-- Istruzioni del compito --
Individua e ricopia ogni riga dei dati in cui compare la parola "pixels". Maiuscole e minuscole contano.

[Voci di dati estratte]
-=-=-
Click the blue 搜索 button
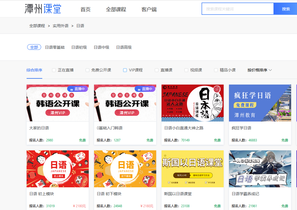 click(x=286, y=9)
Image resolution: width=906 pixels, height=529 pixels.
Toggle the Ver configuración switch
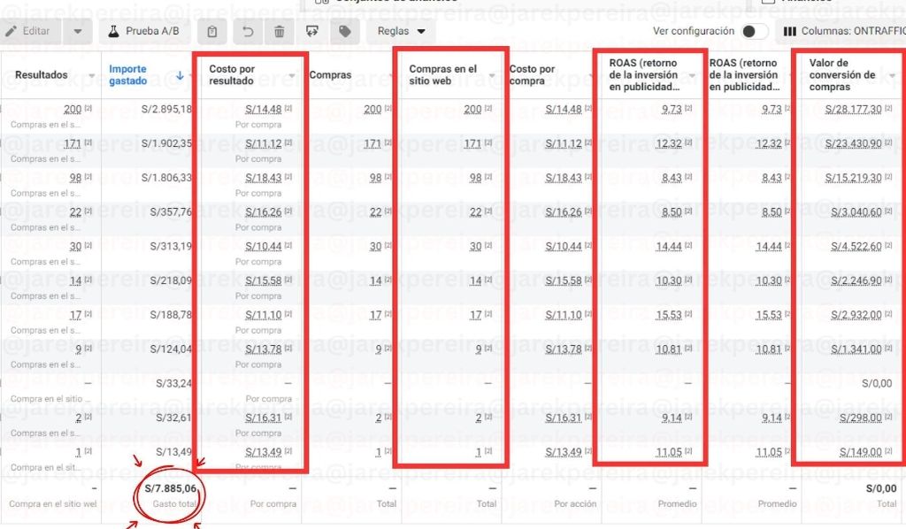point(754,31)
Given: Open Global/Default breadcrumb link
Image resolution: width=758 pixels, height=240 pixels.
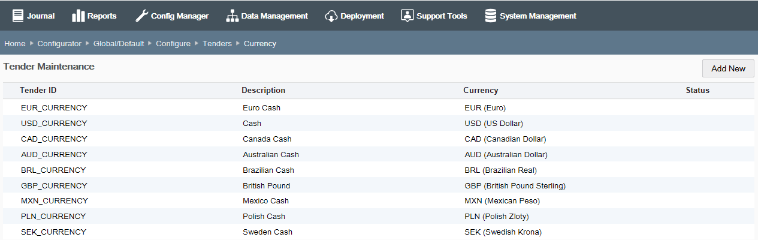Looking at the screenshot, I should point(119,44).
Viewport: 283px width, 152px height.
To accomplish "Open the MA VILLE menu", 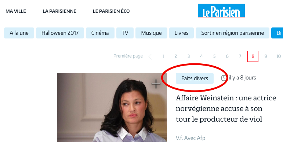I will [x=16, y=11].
-=-=-
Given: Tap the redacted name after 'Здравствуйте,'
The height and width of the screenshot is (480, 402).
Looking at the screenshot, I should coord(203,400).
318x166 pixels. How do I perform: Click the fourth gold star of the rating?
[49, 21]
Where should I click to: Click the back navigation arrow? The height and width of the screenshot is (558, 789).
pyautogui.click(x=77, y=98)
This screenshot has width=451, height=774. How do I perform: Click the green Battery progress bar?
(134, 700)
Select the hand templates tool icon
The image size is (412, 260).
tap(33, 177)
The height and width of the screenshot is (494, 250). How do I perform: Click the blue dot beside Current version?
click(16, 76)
-=-=-
-- Risultato --
Image resolution: width=906 pixels, height=529 pixels.
Image resolution: width=758 pixels, height=240 pixels.
318x166 pixels. How do I perform: Click the fourth gold star of the rating?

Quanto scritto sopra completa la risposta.